I tried to run cuffcompare using cufflink assembled transcript output and an annotation file. I was expecting to some novel transcripts to be found. But it gave this bellow output (stats)? Can anyone help what may have gone wrong?
# Cuffcompare v2.2.1 | Command line was:
#cuffcompare CLV_2_transcripts.gtf -r ano.gff3
#
#= Summary for dataset: CLV_2_transcripts.gtf :
# Query mRNAs : 53667 in 32615 loci (42061 multi-exon transcripts)
# (10524 multi-transcript loci, ~1.6 transcripts per locus)
# Reference mRNAs : 54124 in 32619 loci (42815 multi-exon)

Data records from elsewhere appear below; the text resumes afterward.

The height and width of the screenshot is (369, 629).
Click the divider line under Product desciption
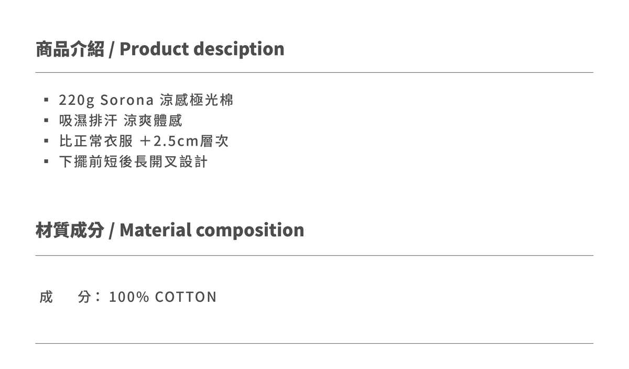[x=315, y=72]
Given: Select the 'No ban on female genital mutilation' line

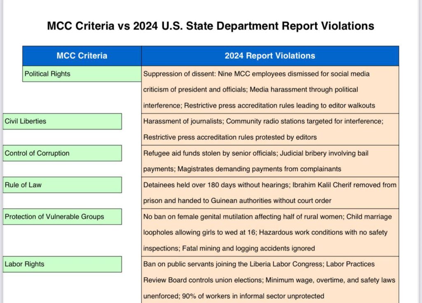Looking at the screenshot, I should click(x=267, y=217).
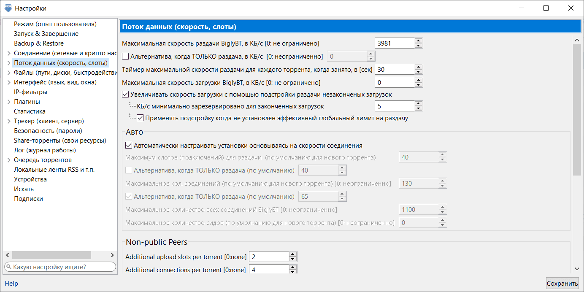
Task: Expand the Файлы tree node
Action: (9, 73)
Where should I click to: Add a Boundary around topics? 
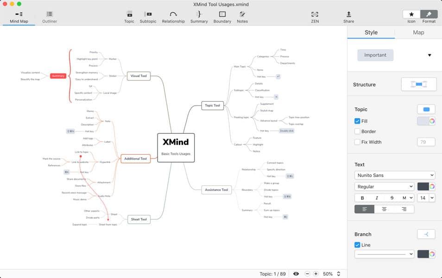(222, 16)
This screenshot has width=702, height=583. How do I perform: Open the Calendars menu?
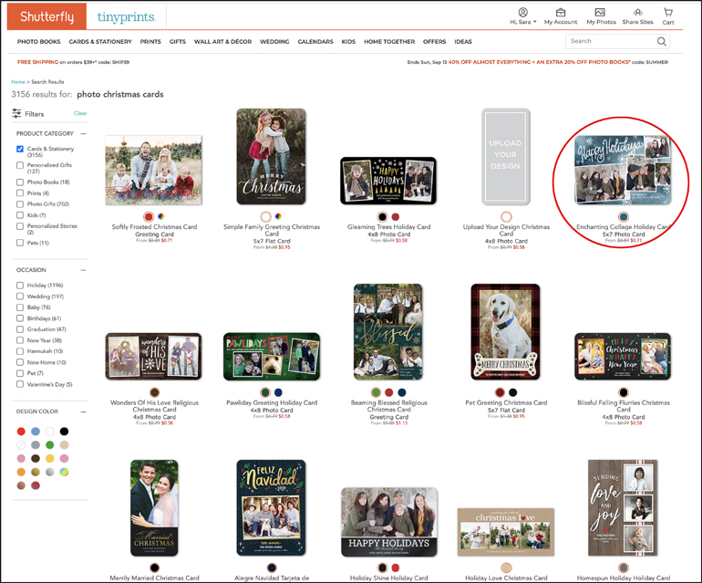tap(315, 42)
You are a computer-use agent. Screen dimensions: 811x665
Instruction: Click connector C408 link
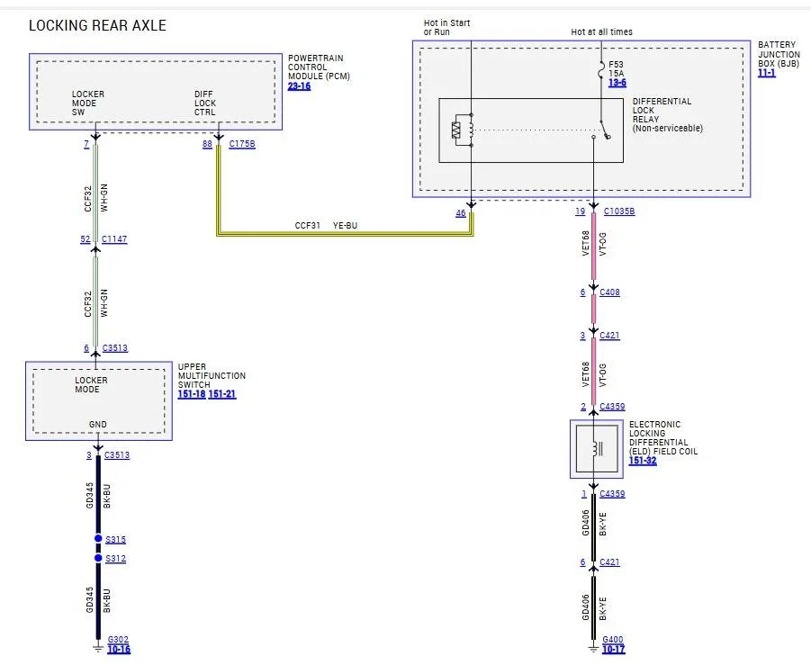click(609, 292)
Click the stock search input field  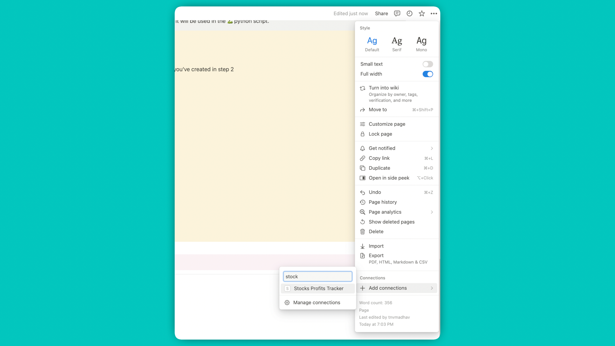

# Super-loci w/ reference transcripts: 32494
#--------------------| Sn | Sp | fSn | fSp
Base level: 100.0 100.0 - -
Exon level: 114.2 114.6 100.0 100.0
Intron level: 100.0 100.0 100.0 100.0
Intron chain level: 98.2 100.0 100.0 100.0
Transcript level: 98.4 99.2 87.9 88.7
Locus level: 100.0 100.0 100.0 100.0
Matching intron chains: 42061
Matching loci: 32611
Missed exons: 7/193010 ( 0.0%)
Novel exons: 0/192188 ( 0.0%)
Missed introns: 1/132525 ( 0.0%)
Novel introns: 0/132525 ( 0.0%)
Missed loci: 7/32619 ( 0.0%)
Novel loci: 0/32615 ( 0.0%)
Total union super-loci across all input datasets: 32612
Why were you expecting novel transcripts to be found?; Which species is this?; which GTF guide have you used?
In addition, Cufflinks, CuffCompare, etc are outdated. Unless there is some legacy reason why you need to use these programs, you should instead be using HISAT2 and StringTie,
Sorry for incomplete information.
This is Arabidopsis species. I used the latest version of annotation (GTF guide) from Araport.
I have read the documentation of both pipelines (TopHat-Cufflink and HISAT2-Stringtie) from nature protocol. HISAT2 is definitly superior to TopHat in some benchmark reports. But I am using STAR aligner.
I think most of Cufflinks modules are still used by recent publications than stringtie and coming to CuffCompare (For which I asked the query here) is the same program used to built gffcompare which is coming separately to stringtie. Because of some library installing issue for gffcompare, I am still using the CuffCompare. I don't think this will create many problems (I may be wrong).
I am expecting some novel transcripts because the sequencing depth is very much high in case of our samples.
I am sure somewhere mistake has happed, but I couldn't able to figure out.
Isn't cuffcompare normally used to compare between 2 or more assembled transcriptome GTFs? You appear to be just comparing a single sample (to itself?). The syntax is:
Take a look at the other available options here: http://cole-trapnell-lab.github.io/cufflinks/cuffcompare/
No, Actually I am comparing my sample transcriptome (GTF) with Annotation file (GFF3 in my case). This supposed to give novel transcripts (As class code: J in output files) which are not reported before in annotation file.
Any novel transcripts would have been listed in your GTF produced by cufflinks itself, at least from my experience. Had you used your annotation file GFF3 as the guide during alignment and assembly, then you would surely have identified novel transcripts. On that note, as you used Star for alignment, the necessary tags that are required by cufflinks / cuffcompare may not have been added to your aligned BAM, i.e., tags related to strand alignment.
I would re-align using TopHat2 / HISAT2, and then go from there.
Yes, The mistake was in Assembly step. Use of reference annotation file as a guide instead of just used for quantifying known transcripts. Thanks for the help :)
No problem bro.
What did you use for mapping and how well it went?
I used STAR for mapping and it was successful with more than 85% reads align to reference genome.